Associating the OCR Open Converter to Document Types
To associate the OCR open converter to document types
-
On the Coveo server, access the Administration Tool (see Opening the Administration Tool).
-
Select Index > Sources and Collections.
-
In the Sources and Collections page, select the source on which the OCR open converter script will be used.

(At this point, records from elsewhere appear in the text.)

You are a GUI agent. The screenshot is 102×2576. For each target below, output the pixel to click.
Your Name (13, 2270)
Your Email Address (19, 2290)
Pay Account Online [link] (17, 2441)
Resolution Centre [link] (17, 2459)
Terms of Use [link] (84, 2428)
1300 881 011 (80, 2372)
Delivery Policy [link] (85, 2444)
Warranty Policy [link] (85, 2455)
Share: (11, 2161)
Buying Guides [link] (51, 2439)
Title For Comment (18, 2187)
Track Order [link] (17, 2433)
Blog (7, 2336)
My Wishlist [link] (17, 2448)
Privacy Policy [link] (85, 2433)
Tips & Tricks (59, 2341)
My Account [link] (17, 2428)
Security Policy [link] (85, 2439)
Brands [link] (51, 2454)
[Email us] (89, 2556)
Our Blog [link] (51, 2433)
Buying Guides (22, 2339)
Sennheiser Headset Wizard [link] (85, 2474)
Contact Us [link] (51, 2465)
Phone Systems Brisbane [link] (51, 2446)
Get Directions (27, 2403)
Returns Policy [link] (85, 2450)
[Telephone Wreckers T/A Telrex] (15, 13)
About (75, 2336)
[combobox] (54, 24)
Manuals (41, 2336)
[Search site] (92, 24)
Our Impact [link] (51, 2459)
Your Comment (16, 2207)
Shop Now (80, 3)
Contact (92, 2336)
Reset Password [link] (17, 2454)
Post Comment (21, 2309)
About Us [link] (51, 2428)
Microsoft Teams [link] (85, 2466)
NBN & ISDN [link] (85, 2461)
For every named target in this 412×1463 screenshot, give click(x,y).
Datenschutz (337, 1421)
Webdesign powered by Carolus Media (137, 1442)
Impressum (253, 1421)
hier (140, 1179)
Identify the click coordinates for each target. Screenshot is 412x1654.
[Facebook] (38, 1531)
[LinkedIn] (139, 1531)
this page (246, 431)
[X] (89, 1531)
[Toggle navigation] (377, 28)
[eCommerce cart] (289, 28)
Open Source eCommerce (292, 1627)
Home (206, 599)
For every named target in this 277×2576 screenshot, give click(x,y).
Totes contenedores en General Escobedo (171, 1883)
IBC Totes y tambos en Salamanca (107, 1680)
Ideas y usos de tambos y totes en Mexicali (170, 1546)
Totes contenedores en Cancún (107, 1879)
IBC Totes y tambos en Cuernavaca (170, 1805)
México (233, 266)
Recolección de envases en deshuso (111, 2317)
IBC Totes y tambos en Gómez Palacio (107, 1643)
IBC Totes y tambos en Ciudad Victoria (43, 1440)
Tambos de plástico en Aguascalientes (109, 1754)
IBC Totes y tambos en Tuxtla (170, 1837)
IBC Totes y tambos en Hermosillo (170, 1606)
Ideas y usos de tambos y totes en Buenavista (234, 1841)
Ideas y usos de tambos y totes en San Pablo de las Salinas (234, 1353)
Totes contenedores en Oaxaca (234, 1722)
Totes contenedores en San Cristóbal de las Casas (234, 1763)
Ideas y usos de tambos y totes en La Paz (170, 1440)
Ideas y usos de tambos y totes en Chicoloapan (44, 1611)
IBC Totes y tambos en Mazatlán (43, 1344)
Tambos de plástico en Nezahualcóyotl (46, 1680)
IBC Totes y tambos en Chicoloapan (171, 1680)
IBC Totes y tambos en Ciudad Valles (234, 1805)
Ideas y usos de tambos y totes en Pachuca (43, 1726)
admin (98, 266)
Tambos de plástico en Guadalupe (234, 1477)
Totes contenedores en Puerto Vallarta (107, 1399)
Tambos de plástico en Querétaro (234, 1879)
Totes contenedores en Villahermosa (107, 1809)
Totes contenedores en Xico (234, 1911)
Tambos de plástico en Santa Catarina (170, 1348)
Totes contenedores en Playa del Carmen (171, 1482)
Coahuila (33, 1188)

The Status page is displayed.
-
In the navigation panel on the left, click Document Types.
-
In the Document Types page, click Add.
-
In the Add Document Type Set page that appears:
-
In the Name box, enter a name of your choice for the document type set to be used for indexing using the OCR module.
Example: OCR Document Types
-
In the Description box, optionally enter a description of the usage of the document type set.
-
Click Save.
-
-
Back in the Document Types page:
-
In the Document Type Set drop-down list, ensure that the document type set you just created is selected.
-
Click Edit.
-
-
In the page that appears, for each document type to be indexed using the OCR module:
-
Click the document type.
Example: Click Adobe Acrobat Documents.
Note: The document formats supported by the OCR module are: .tiff, .tiff-fx, .pcx, .dcx, .bmp, .jpeg, .png, .max, .gif, .pbm, and .pdf.
-
In the page that appears for this document type:
-
In the Action drop-down list, select Index entire document.
-
In the Converter section, select Use an open converter, and then select the name of the converter that you created for this purpose (see Adding an OCR Open Converter).
-
Click Apply Changes.
-
-
-
Open the CES Console (see Using the CES Console).
-
Back in the Administration Tool, rebuild the sources that use the new document type set.
-
In the CES Console, follow the rebuild activities. Documents are crawled, converted, and transactions are applied to index.
The end-users can search for the OCR indexed document content once transactions are applied to the index.